Thanks for watching! Let me know what kind of controls you're thinking of making, and I hope this helps you out there! Also check out the blog post in the description from Pedro Jesus on the Microsoft Blog, it talks about these topics further! 🕘Timestamps: 00:00 - Video Start 00:25 - My Circular Button Custom Control 01:58 - How to Create the Control's Class 04:47 - The OnPropertyChanged Methods 07:31 - How to use your Custom Control 10:02 - One Quick 'Gotcha' I Ran Into
You should see a bindable property (comparable to a dependency property in WPF and UWP) as a kind of unique key (but with associated settings and behavior). Each MAUI control has a dictionary of bindable property keys and values. If a control has no value set for a specific bindable property, let's say for "IsVisibleProperty", it will not take up memory for that instance. Calling the non-static getter of "IsVisible" will call GetValue() which will look up the value in the dictionary for the key "IsVisibleProperty". If it does not find that value, it will return the default value as described in the definition of the static bindable property "IsVisibleProperty". That's why the bindable property itself is static, it's a shared "key" between all instances of the class.

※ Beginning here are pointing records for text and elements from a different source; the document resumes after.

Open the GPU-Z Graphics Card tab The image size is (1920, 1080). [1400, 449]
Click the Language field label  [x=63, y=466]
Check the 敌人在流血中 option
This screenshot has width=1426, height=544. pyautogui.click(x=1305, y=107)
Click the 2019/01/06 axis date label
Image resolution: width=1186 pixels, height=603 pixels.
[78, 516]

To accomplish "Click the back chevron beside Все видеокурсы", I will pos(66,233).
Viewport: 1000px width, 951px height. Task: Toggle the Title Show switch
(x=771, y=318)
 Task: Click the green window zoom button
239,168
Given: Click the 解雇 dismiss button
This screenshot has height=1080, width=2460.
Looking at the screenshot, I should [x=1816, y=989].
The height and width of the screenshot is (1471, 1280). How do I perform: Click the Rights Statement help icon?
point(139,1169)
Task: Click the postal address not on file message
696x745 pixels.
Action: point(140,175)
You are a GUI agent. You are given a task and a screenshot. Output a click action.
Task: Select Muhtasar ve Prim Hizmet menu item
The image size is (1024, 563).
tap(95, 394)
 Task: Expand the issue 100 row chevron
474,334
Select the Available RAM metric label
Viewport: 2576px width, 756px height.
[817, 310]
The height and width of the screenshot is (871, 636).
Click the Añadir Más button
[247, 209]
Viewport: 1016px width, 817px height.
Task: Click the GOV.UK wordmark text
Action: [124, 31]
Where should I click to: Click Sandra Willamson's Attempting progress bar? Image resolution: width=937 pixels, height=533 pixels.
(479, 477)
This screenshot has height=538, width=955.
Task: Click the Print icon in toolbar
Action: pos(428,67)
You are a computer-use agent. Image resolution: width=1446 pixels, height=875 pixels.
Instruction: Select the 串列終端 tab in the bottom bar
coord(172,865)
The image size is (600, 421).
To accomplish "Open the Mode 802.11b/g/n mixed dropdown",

I created a Circular Button (called a Fab - Floating Action Button on Android) using a Grid. It looked OK but didn't respond to a user tap. Now, I've copied your ScaleTo & Easing code and it reacts in a pleasing way that gives the user feedback it has been clicked.
I'm working on a radial dial control it's for a opensource project in mixed reality.Trying hidden buttons where you drop all color from a control and tying swipe control on the button right button swipe down rotates clockwise swipe up rotates anti clockwise left button is opposite. Problem is keeping the state of the dial it's easy to use rotate animation but controlled rotation is harder to implement.
Do you recommend MAUI for production? Im about to start a new app, i had bad experience with Xamarin, i dont to use it anymore so im considering other tecnologies.
Yeah, that’s a good question. In Microsoft’s opinion, it’s ready to go. I think for me, it depends on the complexity of the app, along with how much “framework bug tolerance” you have. Maui still does have a lot of little bugs, and if those things turn you off, then another, more established framework may be better. But that will also get better with time. I think I’ll probably use Maui until I find a reason not to, since it’s just what I’m most familiar with at the moment. Especially if the F# support improves, since it is lacking, tooling wise. Hope that makes sense.